Please update the rows from the line containing "What do you" through the line containing "The image size" by replacing "screenshot" with "screen capture" and keeping everything else the same. Return only those rows, without the pictures.

*THE DATA*.
══════════════════════════════

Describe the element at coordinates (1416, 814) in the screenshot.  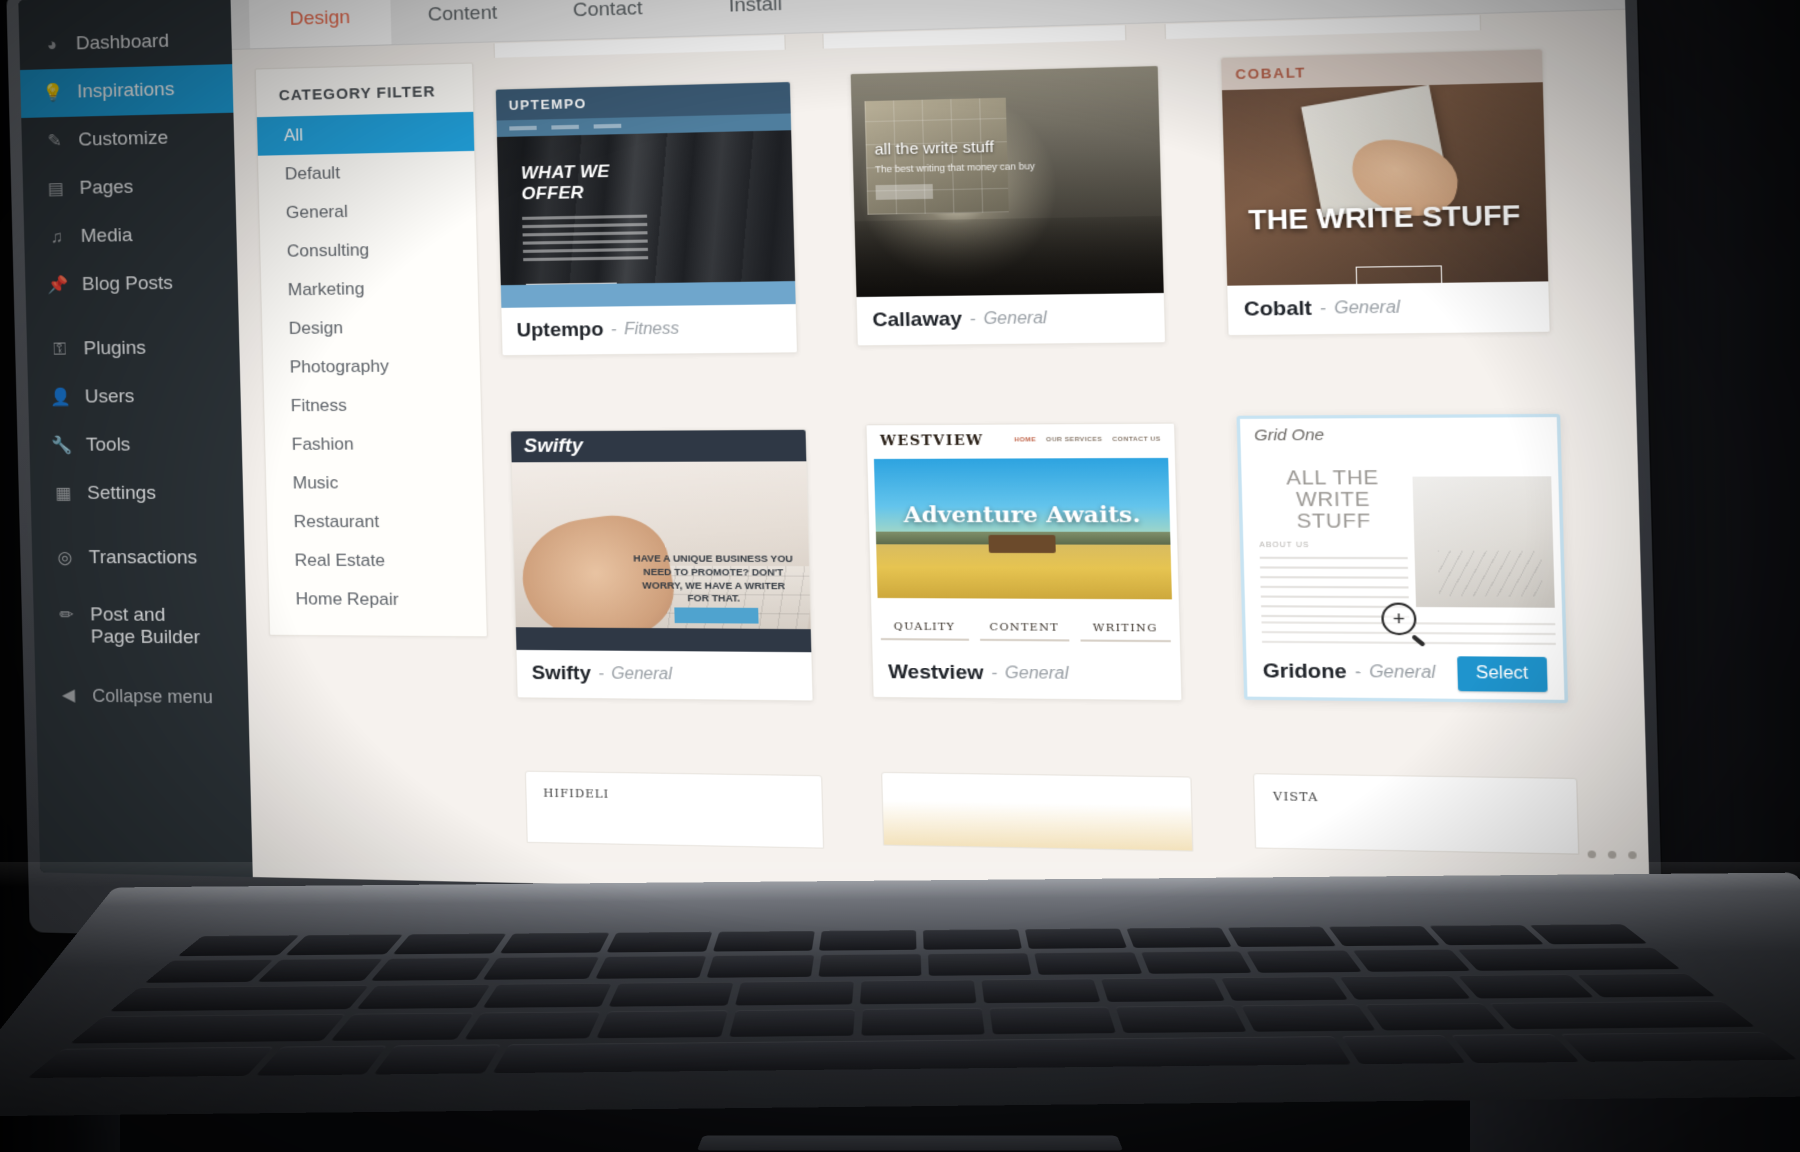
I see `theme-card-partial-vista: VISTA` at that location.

══════════════════════════════

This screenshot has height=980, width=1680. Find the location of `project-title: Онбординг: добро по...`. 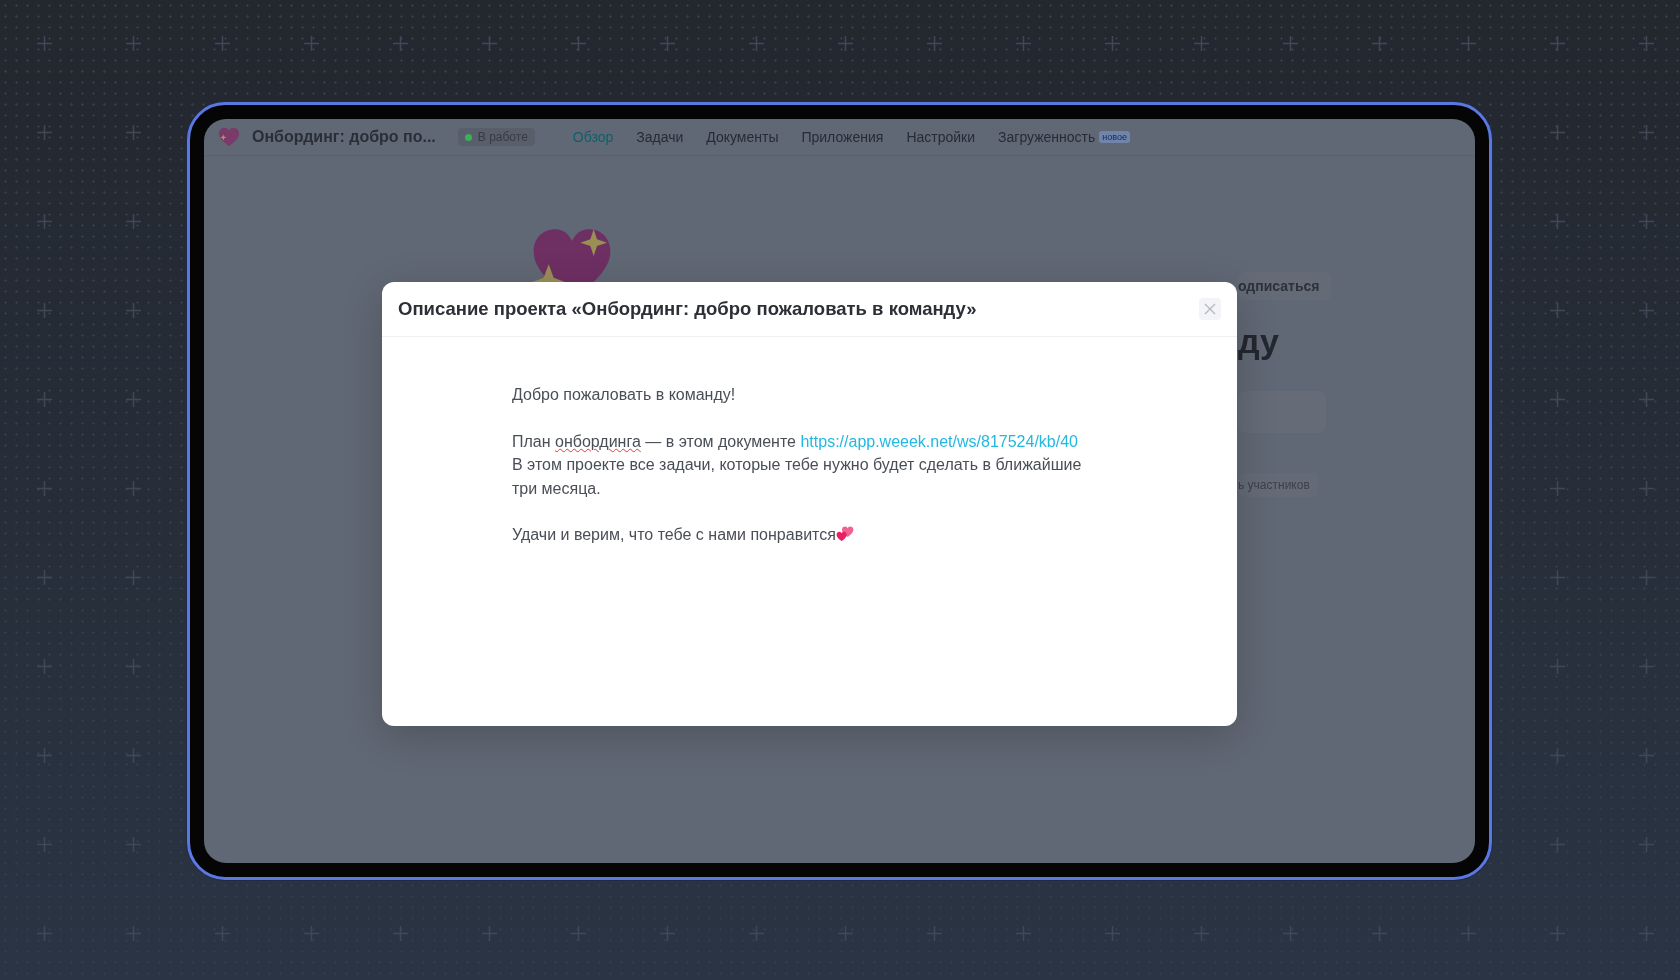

══════════════════════════════

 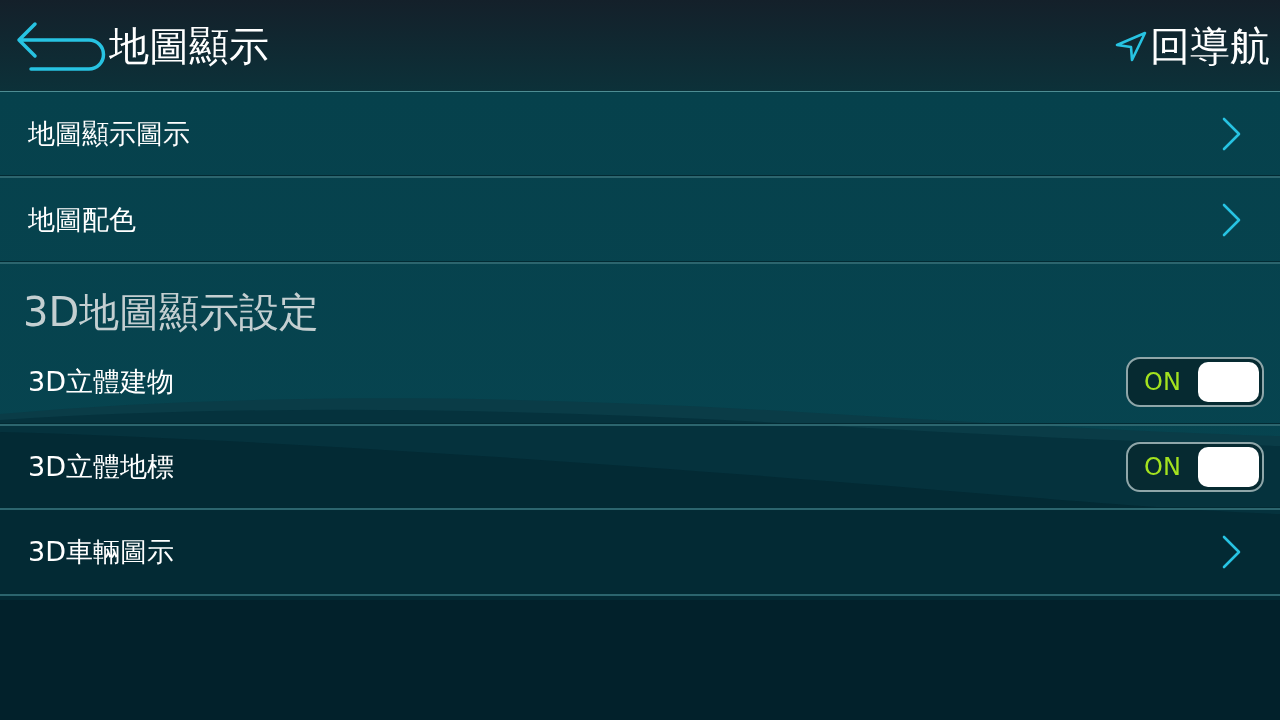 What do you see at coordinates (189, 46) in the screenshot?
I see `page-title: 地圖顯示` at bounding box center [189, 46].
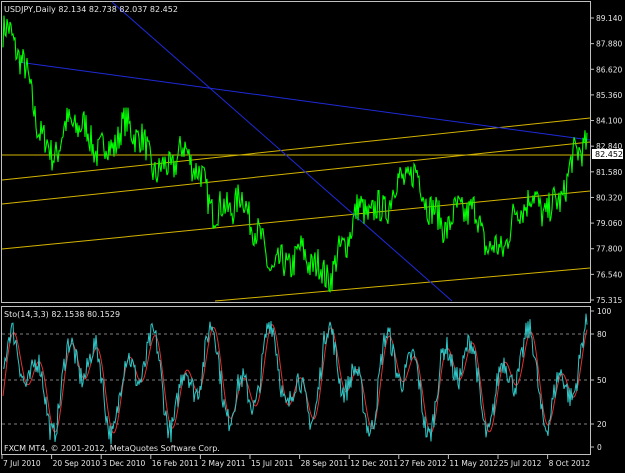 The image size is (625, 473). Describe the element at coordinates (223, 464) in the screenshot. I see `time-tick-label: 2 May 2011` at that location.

══════════════════════════════

*ANSWER*.
  What do you see at coordinates (189, 46) in the screen capture?
I see `page-title: 地圖顯示` at bounding box center [189, 46].
 The image size is (625, 473). Describe the element at coordinates (223, 464) in the screen capture. I see `time-tick-label: 2 May 2011` at that location.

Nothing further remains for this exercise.